In one of his fine moments Amiel wrote that the center of life is not in thought, nor in feeling, nor in will, nor even in consciousness. For he says that moral truth may have penetrated all these and yet it may escape us. "Deeper than consciousness," he tells us, "there is our being itself, our very substance, our nature. Only those truths which have entered into this last region, which have become ourselves, become spontaneous and involuntary, instinctive and unconscious, are really life; that is to say, something more than prosperity. So long as we are able to distinguish any space whatever between the truth and us, we remain outside it.

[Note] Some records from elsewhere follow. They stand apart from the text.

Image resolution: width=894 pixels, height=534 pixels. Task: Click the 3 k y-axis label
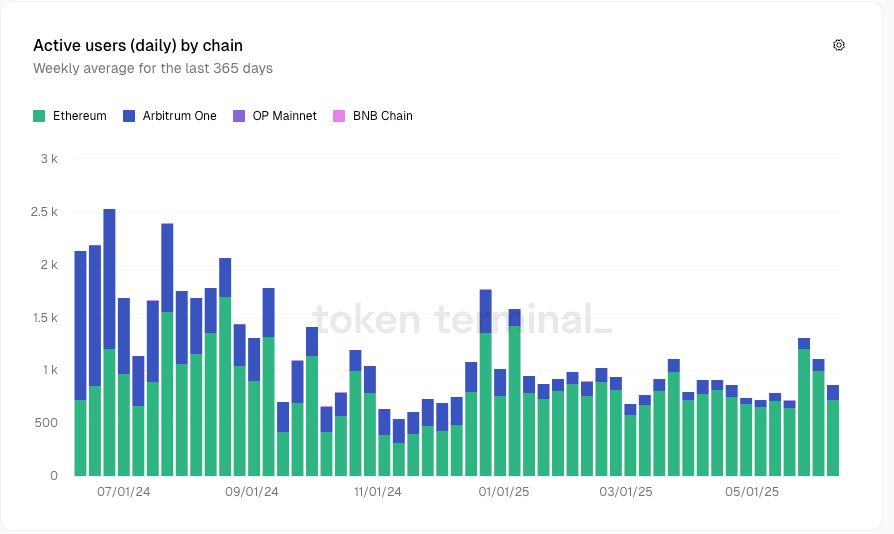48,159
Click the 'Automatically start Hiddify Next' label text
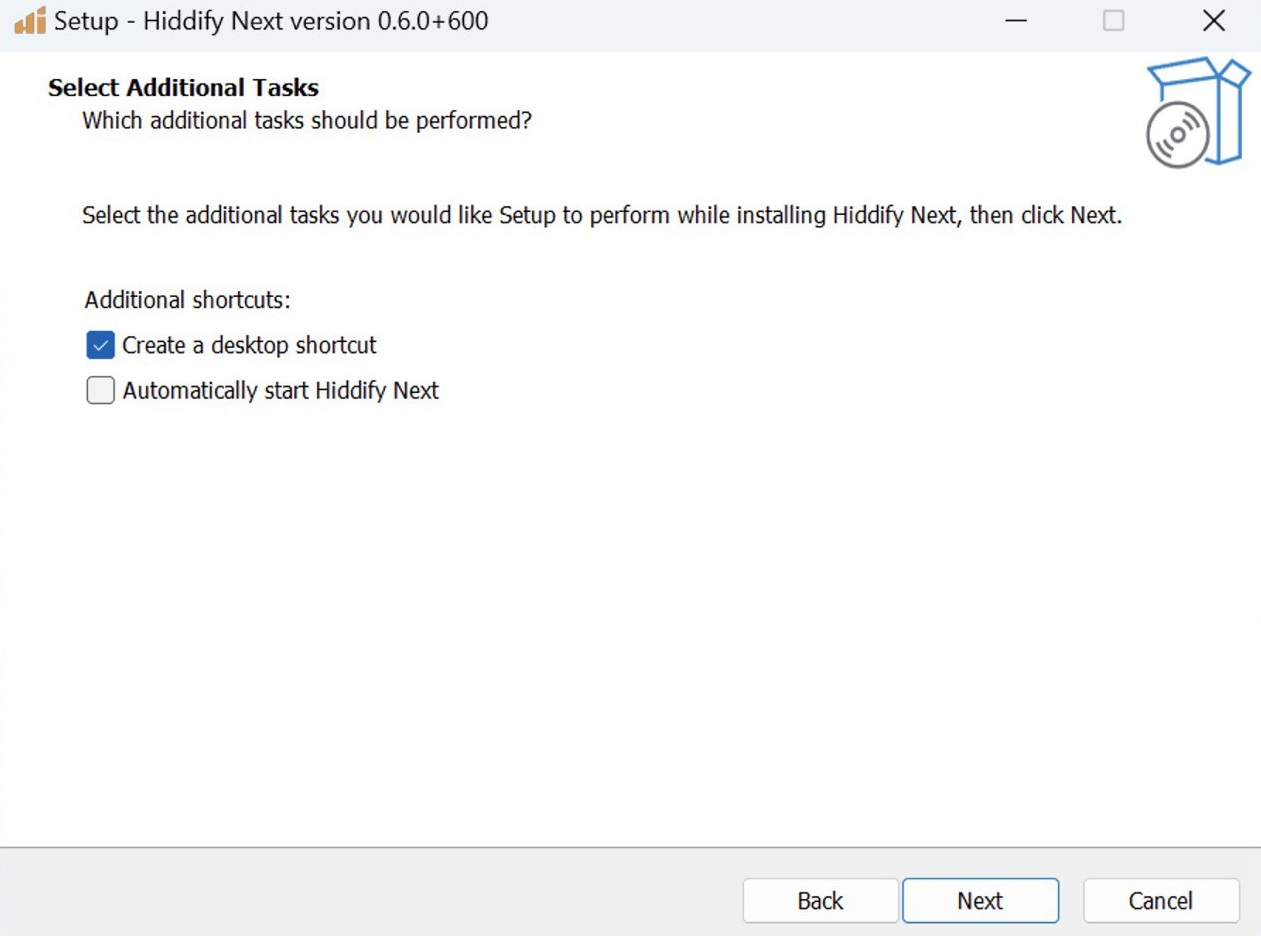Image resolution: width=1261 pixels, height=936 pixels. pyautogui.click(x=280, y=390)
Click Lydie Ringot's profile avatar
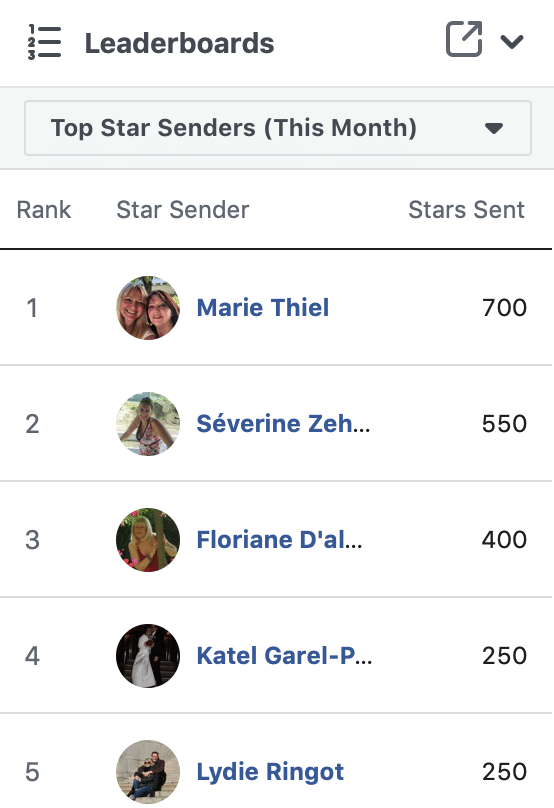Image resolution: width=554 pixels, height=808 pixels. tap(148, 771)
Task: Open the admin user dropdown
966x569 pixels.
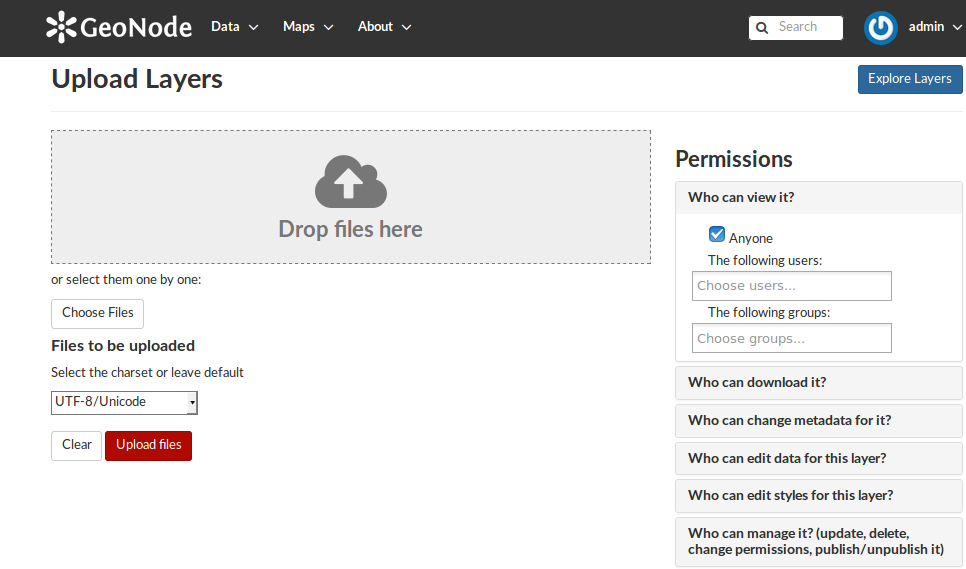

The thought, the feeling, the desire, the consciousness of life are not yet quite life." We have here a series of advances in truth, through which we gradually pass from a purely mental process of appreciating an idea or truth, to a state of experience where that idea or truth has perfectly blended in our constitution. We do not think of ourselves any longer as holding the opinion or believing the truth. It has lost its identity, to find expression in life and character.

All truth which takes great hold on us and masters us must travel this road from the mind to the very center of being where things are not believed but are lived. In the last analysis truth is inseparable from life. It is because so much of truth never gets beyond the first or second step in this advance that it is so impotent and ineffective. Here is the exposure of all of that form of religious experience which is expressed in the idea of belief, or in the realm of emotion.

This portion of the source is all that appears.